Per questo, inevitabilmente, arriva lo sciopero dei lavoratori. Lo stop nazionale è previsto per giovedì 17 maggio, ed è stato indetto dai sindacati di categoria Filt Cgil, Fit Cisl e Uiltrasporti. Sono tra l'altro in arrivo altre iniziative di protesta nelle giornate del 31 maggio e del 1° giugno. In vista dello sciopero si sono già tenuti tre giorni di assemblea, l’8, il 9 e il 10 maggio in tutte le filiali e altre assemblee nei luoghi di lavoro per il 14, 15 e 16 maggio. Intanto la protesta monta anche su change.org, dove la petizione lanciata per chiedere un dietrofront all’azienda in pochi giorni ha raggiunto oltre 40 mila adesioni.

La vertenza è iniziata esattamente due anni fa, quando FedEx ha acquisito Tnt (operazione chiusa a maggio 2016) per un valore di 4,4 miliardi di euro. Nonostante i numeri in positivo, ora il colosso ha presentato il conto. E a pagarlo saranno i lavoratori. Il piano di fusione fra i due gruppi, che non è stato in alcun modo discusso con i sindacati, ha già prodotto l'attivazione della procedura di licenziamento collettivo per 315 addetti di FedEx e per 46 di Tnt, mentre l'azienda ha anche annunciato un centinaio di quelli che i sindacati definiscono “falsi trasferimenti”, o “licenziamenti travestiti”, visto che determinerebbero “allontanamenti improponibili di dipendenti dalla loro sede attuale e quindi dalla città dove hanno famiglia”.

Per Filt Cgil, Fit Cisl e Uiltrasporti, il piano di fusione “è fortemente negativo”, perché “esclusivamente caratterizzato dai tagli del personale che sono immotivati. È assolutamente inaccettabile che in una fase di espansione dell'economia e delle attività di trasporto delle merci, anche per la crescita dell'e-commerce, si possa pensare di licenziare le persone che rappresentano il motore vivo del business aziendale”. I sindacati chiedono quindi “la salvaguardia dei livelli occupazionali e alle aziende di cambiare il piano di riorganizzazione, che deve puntare realmente allo sviluppo delle attività, alla loro internalizzazione e alla salvaguardia dei posti di lavoro”. Altro che sinergie di gruppo, per Filt, Fit e Uiltrasporti siamo alla “svendita dei diritti dei lavoratori, della loro professionalità e della qualità dei servizi”, per sostituirli con “un’assegnazione delle lavorazioni a personale esterno sfruttato, precario e meno costoso”.

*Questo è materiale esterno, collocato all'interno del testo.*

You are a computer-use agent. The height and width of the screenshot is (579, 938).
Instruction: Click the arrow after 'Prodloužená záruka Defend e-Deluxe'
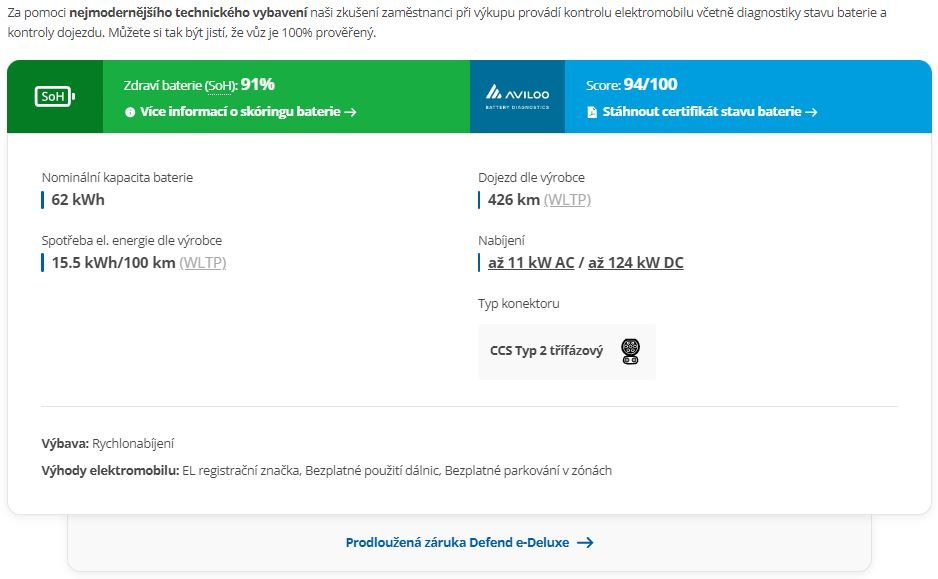[x=585, y=543]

L'azienda parla invece di “motivi organizzativi ed economici” per i quali ritiene di “non poter adottare misure alternative idonee a porre rimedio all'eccedenza dell'organico”, si legge in un comunicato. Il carattere “definitivo e strutturale” del provvedimento di chiusura delle filiali, che la società “è stata costretta ad adottare a fronte della necessità di efficientare la distribuzione delle merci in conseguenza dell'acquisizione di Tnt”, arriverà quindi “attraverso la razionalizzazione delle unità presenti sul territorio e spesso sovrapposte". E ancora: “L'ottimizzazione dei processi e delle risorse e la razionalizzazione saranno le leve per generare le efficienze e le sinergie necessarie per consentire all'azienda di affrontare con successo le nuove tendenze del mercato e per soddisfare al meglio le esigenze dei clienti”.

I problemi insomma, come hanno raccontato gli impiegati in una lettera accorata a David Binks, presidente di FedEx Europa e dg di Tnt, sono iniziati proprio con l'acquisizione di Tnt, che pure “era necessaria perché offriva l'ampia infrastruttura e vastità di mezzi che in Europa mancavano”. Poi, però, “si è deciso di appoggiare lo stesso piano organizzativo Tnt, ma sono anni che in Italia il loro bilancio è in rosso”. “Noi siamo convinti che modelli diversi che combinino il profitto aziendale con il lavoro dignitoso delle persone siano possibili”, hanno concluso i lavoratori che il 17 maggio incroceranno le braccia in tutta Italia.